The Cons Of Financing A Used Car

Of course, there are some drawbacks to financing – as compared to paying cash. Let’s take a look at a few of those drawbacks, so that you can get the full picture of the benefits – and disadvantages – of financing a used car.

  • Higher Overall Cost – When you finance a car, you’ll pay more for it than you would if you purchased it outright – that’s just a fact. The interest you pay on your loan adds up – so financing a car will almost always lead to a higher overall cost, as compared to a cash-only purchase.

  • Less Negotiation Leverage – When you finance a car, you don’t have too much negotiation leverage. You may be able to cut a deal here and there, but you’re likely bound to whatever the dealer offers you. 

    Cash payments, on the other hand, are very attractive to dealerships. Dealers know they’ll get immediate profit with minimum paperwork – and may be willing to negotiate a better price in order to get rid of a car quickly.

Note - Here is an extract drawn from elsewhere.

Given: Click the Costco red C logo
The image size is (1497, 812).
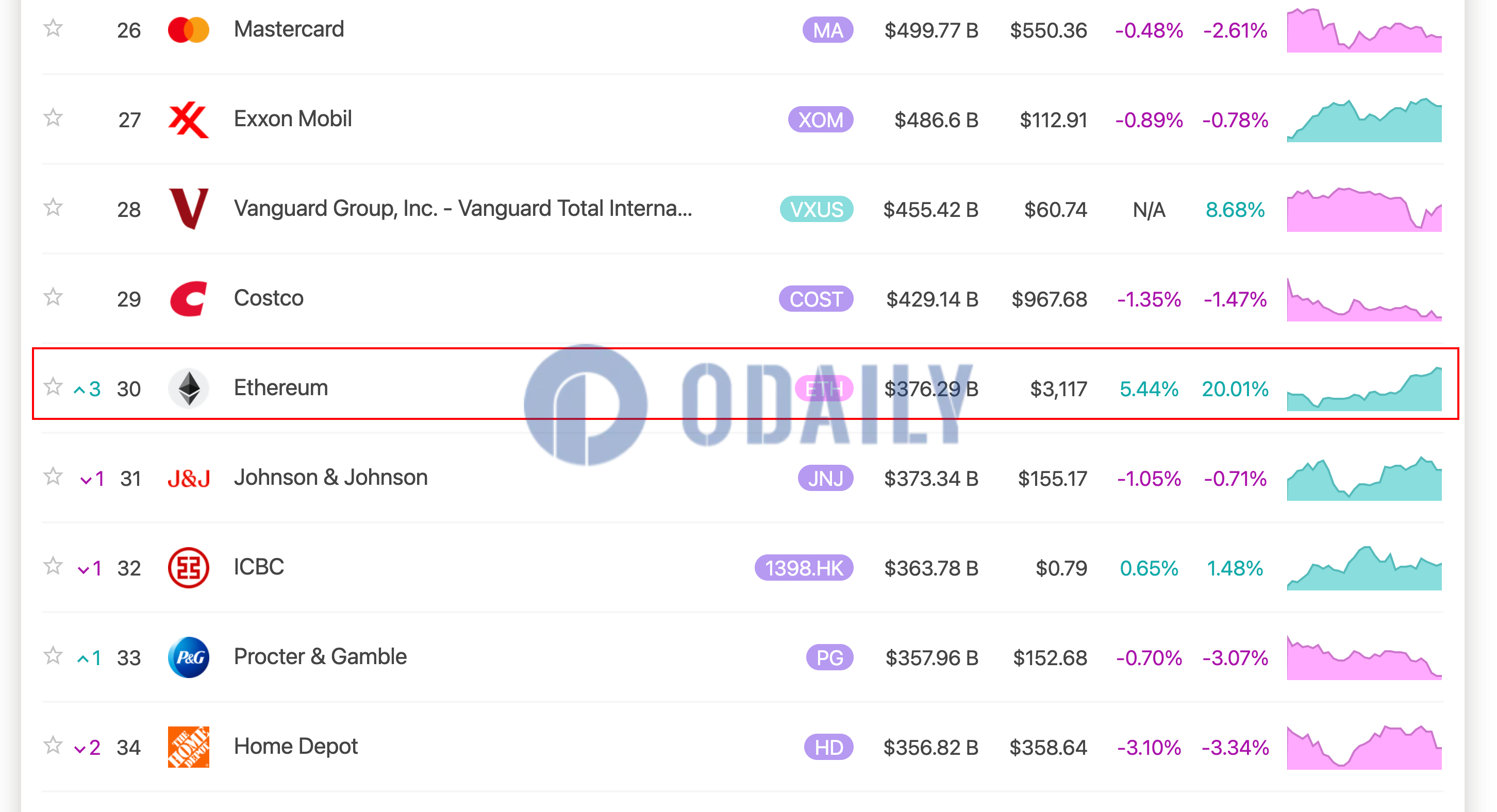Looking at the screenshot, I should 188,298.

  • You Don’t Own Your Car Until You Pay It Off  – When you finance a car, you don’t own your car until you pay it off – until then, the issuing lender holds the title, and can repossess your car if you don’t make payments. 

    If you make all of your payments on time, this isn’t a problem – but it can be attractive to just pay cash for a car, and own the title yourself immediately, so that’s certainly a factor to consider.

So What’s Right For Me?

Well, the answer is “it depends”. The choice of whether or not to finance a used car depends on your credit, your savings, your financial situation, your income – and a variety of other factors. Without knowing the specifics, it’s hard to give a recommendation.

However, there’s a reason that financing the purchase of a car is so common – it’s easy to get a solid rate on a loan, it leads to a lower upfront cost, and provides you with a way to get a great car without blowing through your savings.

High quality used car dealerships like Ride Time offer competitive lending rates for people with bad credit and good credit alike. Even if you have bad credit, Ride Time can guarantee you a reasonable financing deal on a used car if you have a valid Canadian driver’s licence, a take-home income of $1,500/month before deductions, and have been employed for more than 3 months.

So think about the pros and cons of financing a used car before you make your next car purchase. Whether you decide to finance your car or pay up front with cash, we’re sure you’ll make the right decision – and that this guide will help you!